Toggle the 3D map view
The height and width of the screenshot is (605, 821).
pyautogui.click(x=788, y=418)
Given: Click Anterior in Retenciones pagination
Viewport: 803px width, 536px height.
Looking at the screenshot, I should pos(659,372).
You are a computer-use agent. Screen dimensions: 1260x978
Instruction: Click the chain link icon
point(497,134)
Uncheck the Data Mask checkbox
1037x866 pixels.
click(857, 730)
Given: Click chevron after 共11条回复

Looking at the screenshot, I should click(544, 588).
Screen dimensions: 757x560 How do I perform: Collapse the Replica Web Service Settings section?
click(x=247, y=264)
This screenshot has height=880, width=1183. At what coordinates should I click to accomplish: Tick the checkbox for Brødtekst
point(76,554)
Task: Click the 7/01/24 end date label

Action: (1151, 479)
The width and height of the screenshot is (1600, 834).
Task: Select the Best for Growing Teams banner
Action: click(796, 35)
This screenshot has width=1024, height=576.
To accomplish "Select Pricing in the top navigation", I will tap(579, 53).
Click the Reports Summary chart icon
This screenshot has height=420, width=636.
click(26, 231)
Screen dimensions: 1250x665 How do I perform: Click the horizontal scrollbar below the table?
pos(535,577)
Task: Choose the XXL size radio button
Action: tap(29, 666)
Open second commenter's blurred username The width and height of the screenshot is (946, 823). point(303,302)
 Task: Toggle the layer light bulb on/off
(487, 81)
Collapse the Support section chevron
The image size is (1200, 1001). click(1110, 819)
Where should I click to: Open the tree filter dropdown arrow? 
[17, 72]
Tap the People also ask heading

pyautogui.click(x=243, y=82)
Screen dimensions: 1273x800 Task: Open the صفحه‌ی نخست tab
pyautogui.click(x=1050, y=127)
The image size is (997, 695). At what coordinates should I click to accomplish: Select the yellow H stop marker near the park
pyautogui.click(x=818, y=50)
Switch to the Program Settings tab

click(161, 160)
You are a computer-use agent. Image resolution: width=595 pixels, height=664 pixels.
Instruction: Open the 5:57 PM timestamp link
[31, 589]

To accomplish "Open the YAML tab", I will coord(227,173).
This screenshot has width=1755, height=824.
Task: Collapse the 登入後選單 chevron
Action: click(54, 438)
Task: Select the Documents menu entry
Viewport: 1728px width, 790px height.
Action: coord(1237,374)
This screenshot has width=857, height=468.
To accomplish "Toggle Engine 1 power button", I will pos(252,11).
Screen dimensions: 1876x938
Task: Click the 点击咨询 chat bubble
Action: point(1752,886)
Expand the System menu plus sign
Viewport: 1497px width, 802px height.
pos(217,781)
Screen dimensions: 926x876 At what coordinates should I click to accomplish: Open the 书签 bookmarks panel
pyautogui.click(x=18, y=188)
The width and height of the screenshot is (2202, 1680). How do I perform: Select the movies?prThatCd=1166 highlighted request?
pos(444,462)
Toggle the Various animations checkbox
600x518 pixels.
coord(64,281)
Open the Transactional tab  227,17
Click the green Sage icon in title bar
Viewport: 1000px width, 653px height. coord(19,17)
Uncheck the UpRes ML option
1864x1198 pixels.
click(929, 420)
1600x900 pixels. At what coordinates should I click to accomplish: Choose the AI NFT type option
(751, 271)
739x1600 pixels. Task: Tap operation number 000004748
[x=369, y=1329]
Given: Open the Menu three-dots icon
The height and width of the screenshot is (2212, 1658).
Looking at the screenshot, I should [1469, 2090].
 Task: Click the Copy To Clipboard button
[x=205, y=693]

_WORK REQUIRED:_ Restate, without alteration, the lines of the material above that begin at the one containing "739x1600 pixels. Task: Tap" and run through its last line.

_EXERCISE OUTPUT:_
739x1600 pixels. Task: Tap operation number 000004748
[x=369, y=1329]
Given: Open the Menu three-dots icon
The height and width of the screenshot is (2212, 1658).
Looking at the screenshot, I should [1469, 2090].
 Task: Click the Copy To Clipboard button
[x=205, y=693]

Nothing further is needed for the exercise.